O governo do presidente Jair Bolsonaro (sem partido) terá de lidar com um Congresso ainda mais forte a partir do dia 4 de fevereiro, quando deputados e senadores voltam das férias.

A nova regra do Orçamento Impositivo que começou a valer em 2020 significa mais poder dos congressistas sobre a aplicação do dinheiro público — e menos margem de negociação para o Executivo na liberação das emendas parlamentares. As mudanças foram aprovadas em meados do ano passado, mas só começam a valer este ano.

No novo modelo, o Executivo é obrigado a pagar também as emendas de bancada de deputados e senadores — e o montante total chega a R$ 15,4 bilhões.

Além disso, o presidente também terá que enfrentar as consequências do “racha” de seu antigo partido, o PSL, e de não ter construído uma base de apoio no Congresso ao longo do seu primeiro ano de mandato.

2020 será ainda um ano mais curto na política — por causa das eleições municipais de outubro, deputados e senadores costumam diminuir o ritmo do trabalho no segundo semestre. Também ficam menos dispostos a votar pautas consideradas “negativas”, que possam prejudicar seu desempenho nas urnas.

As emendas parlamentares são pequenas modificações que os congressistas fazem ao Orçamento, determinando como deve ser gasto o dinheiro público. Normalmente são apresentadas em outubro, para o orçamento do ano seguinte.

Os políticos costumam destinar este dinheiro a projetos nos locais onde vivem seus eleitores. Emendas podem ser usadas para obras de infraestrutura, como a pavimentação de uma rua; ou para custear o funcionamento de serviços de saúde, entre outras finalidades.

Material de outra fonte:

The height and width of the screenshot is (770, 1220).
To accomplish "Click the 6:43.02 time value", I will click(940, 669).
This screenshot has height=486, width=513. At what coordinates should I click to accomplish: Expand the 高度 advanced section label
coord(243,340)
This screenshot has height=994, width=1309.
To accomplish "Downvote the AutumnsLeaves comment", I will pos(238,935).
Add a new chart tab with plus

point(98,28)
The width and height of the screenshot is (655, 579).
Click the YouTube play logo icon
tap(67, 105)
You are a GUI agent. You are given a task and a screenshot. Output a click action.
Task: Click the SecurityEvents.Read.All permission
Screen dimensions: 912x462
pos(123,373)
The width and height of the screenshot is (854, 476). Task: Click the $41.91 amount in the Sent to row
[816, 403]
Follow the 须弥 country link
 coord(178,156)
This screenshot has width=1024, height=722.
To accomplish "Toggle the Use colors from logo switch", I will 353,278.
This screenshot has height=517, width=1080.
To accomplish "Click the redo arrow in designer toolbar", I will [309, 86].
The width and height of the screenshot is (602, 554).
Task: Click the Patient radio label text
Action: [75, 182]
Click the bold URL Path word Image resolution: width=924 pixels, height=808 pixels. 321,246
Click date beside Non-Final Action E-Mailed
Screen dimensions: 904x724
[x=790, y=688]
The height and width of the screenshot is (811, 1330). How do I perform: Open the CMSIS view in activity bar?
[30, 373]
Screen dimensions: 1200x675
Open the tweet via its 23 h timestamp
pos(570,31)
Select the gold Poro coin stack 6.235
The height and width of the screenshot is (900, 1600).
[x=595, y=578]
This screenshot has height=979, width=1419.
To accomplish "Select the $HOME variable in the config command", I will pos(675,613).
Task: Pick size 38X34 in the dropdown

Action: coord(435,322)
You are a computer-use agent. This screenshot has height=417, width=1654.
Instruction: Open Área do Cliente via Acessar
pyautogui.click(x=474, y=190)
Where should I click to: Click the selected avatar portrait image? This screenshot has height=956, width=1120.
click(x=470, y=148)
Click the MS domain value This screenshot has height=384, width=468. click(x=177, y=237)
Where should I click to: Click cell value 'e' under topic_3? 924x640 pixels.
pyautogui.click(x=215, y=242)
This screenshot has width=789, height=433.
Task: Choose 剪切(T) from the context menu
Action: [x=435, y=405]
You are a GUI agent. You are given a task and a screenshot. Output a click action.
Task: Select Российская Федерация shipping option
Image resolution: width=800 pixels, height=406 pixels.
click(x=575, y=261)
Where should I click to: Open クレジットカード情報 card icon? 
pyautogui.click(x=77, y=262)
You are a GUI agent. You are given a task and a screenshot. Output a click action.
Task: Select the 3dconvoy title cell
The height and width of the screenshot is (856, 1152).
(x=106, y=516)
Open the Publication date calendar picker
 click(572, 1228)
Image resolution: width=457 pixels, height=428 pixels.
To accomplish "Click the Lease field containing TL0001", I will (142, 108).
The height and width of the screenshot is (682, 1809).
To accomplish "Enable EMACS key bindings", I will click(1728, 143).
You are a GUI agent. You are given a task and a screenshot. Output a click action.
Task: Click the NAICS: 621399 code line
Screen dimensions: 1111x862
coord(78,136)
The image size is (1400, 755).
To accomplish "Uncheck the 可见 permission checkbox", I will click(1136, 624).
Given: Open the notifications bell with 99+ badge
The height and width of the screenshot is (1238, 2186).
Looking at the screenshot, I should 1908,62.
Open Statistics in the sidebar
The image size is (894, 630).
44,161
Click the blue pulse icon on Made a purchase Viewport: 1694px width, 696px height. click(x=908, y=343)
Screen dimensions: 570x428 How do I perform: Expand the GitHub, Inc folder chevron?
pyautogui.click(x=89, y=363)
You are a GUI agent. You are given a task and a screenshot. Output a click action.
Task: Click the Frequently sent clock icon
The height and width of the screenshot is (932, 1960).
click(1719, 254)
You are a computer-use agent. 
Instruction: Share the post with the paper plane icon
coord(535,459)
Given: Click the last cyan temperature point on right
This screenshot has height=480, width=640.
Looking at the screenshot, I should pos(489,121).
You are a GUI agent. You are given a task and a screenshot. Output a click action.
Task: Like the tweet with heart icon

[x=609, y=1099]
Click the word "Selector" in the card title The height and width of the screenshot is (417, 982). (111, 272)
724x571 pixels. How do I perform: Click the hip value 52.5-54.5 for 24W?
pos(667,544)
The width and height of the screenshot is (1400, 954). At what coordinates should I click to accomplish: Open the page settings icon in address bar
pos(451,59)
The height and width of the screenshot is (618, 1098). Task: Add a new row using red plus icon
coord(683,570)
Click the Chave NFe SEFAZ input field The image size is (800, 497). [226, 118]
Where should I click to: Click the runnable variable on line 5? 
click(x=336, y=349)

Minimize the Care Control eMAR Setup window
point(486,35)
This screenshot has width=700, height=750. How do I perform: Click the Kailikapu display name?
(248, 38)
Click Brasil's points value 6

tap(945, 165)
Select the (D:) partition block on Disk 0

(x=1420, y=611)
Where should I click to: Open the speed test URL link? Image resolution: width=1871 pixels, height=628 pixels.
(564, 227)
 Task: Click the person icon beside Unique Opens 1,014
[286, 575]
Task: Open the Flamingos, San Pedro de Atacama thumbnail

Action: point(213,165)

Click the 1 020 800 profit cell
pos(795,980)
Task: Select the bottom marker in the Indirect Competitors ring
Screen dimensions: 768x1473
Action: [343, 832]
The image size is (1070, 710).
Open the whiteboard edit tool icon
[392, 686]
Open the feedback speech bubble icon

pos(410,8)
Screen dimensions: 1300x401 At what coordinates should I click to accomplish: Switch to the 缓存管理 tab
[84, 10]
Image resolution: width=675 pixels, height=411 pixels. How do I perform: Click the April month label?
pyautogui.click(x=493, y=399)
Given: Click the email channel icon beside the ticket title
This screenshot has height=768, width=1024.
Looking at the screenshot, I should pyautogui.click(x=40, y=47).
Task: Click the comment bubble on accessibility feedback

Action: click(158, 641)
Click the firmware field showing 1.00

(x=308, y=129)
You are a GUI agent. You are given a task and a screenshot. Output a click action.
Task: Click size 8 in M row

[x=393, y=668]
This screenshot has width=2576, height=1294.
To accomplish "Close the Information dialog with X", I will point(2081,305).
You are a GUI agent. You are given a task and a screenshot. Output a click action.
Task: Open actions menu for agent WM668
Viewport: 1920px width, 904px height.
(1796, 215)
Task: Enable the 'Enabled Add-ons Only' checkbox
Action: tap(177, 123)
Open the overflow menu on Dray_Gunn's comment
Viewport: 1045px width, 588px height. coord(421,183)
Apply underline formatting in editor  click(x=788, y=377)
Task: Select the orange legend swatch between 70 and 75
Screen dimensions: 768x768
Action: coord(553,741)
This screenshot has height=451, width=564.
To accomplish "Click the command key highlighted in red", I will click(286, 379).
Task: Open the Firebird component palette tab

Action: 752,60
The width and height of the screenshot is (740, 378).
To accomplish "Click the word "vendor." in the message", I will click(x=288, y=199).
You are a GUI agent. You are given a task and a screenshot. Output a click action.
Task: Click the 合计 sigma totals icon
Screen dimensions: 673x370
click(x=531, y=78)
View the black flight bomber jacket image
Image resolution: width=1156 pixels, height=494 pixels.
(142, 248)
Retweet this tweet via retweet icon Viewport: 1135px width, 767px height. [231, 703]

Em 2020, as novas regras do chamado Orçamento Impositivo obrigarão o Executivo a pagar não só as emendas individuais dos deputados e senadores (o que já acontece desde 2014), mas também as emendas das bancadas dos Estados.

Até 2019, essas modificações ao Orçamento poderiam ou não ser pagas — e frequentemente não eram. Agora, o pagamento da maior parte desse valor passa a ser obrigatório.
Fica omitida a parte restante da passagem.